From drama to comedy and back: Berlinale Forum’s E-LOVE mixes old tragedies and new remedies in a woman's journey to self-discovery.


E-LOVE

Her name is Paule, Paule Zachmann, and her life used to be perfect. Paule had the perfectly suave husband, the perfectly adoring teenage daughter, and the perfectly astute attitude towards her approaching 50th birthday. The cracks are there for all to see: Paule is a tiresome worrier, and her husband can’t even go for a naked dip without her fretting over the waning tide. He is vigorously youthful, and twitches awkwardly when she gets too close, like a naughty schoolboy kept behind after class. Then one day she spots him with his firm-breasted, “Elle”-reading young lover; and the illusion is finally shattered.

A woman whose most cherished possession is the collected essays of Montaigne might easily descend into a wormhole of self-speculation. But with the help of her level-headed lesbian sister Paule joins an online dating service and creates an alter ego, Antigone, who is eight years her junior and far more interested in American television. As the allure of simple Antigone takes over, Paule disappears into a sordid and hysterical world of lonely, fumbling middle-aged sex … Belle de Jour without the mystery. This is the world of Berlinale Forum’s E-LOVE (Anne Villacèque, France), as seen through the bewildered eyes of a generation who wed before the web.

Like any escapist addiction, the novelty quickly wears thin and the spasms of conscience begin. Scraping the barrel for new “appointments”, Paule becomes besotted with Opale, a troubled bear of a man who appears more dangerously real than her previous trysts. Paule is coaxed into an uncomfortable, decadent orgy … and the fuse finally seems to blow. She returns home lonely, but at last everything around her is still. For too long she has been a series of mishaps and regrets. Now she is ready to be a person again, she is Paule Zachmann.

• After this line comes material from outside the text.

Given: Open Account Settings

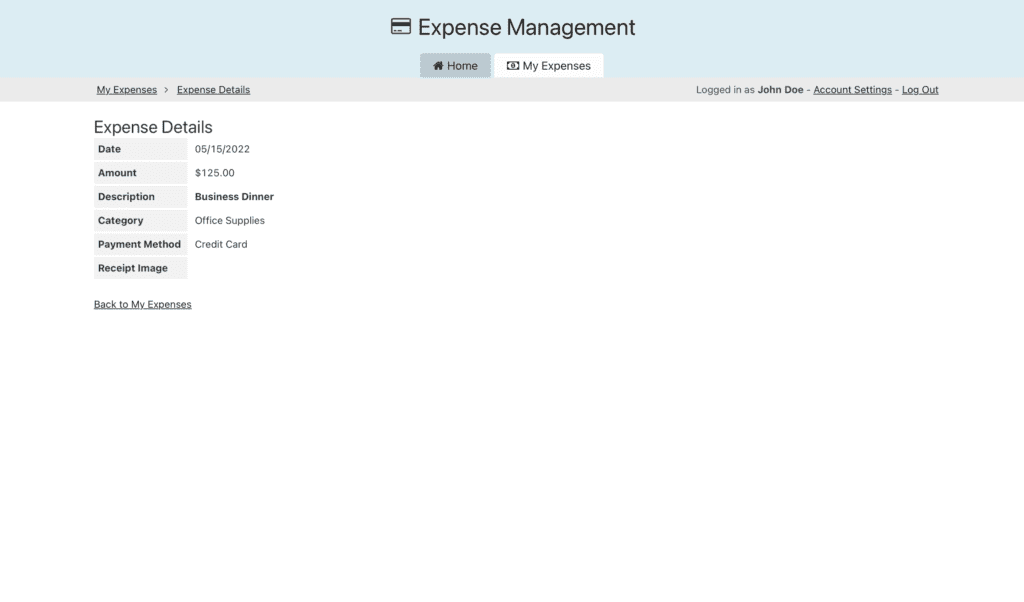Looking at the screenshot, I should (x=852, y=90).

Anne Villacèque’s film has an honesty and gravity that are often difficult to see beneath the layers of light-hearted humour and camp, stylised aesthetics. The opening of the film is straight drama, but the moment Paule discovers her husband’s infidelity she quite literally drifts out of her body, and we are transported into a fleet-footed, skittish comedy. Villacèque’s comic timing is superb, and it is impossible not to giggle at the misfortunes of Anne Cosigny’s hopelessly open Paule. And all this situational comedy is accompanied by a dazzling cacophony of split-screens, jump cuts, and whip-pans.

But then when Paule realises the need to return to reality, the film slowly sinks back into a languid drama, and the viewers chide themselves for having so whole-heartedly embraced the debauched and irresponsible world of E-LOVE. The humour of the central section is not the work of a director who feels daunted by the depth of her subject matter; it is a conscious effort to ensure that the audience takes Paule’s journey with her.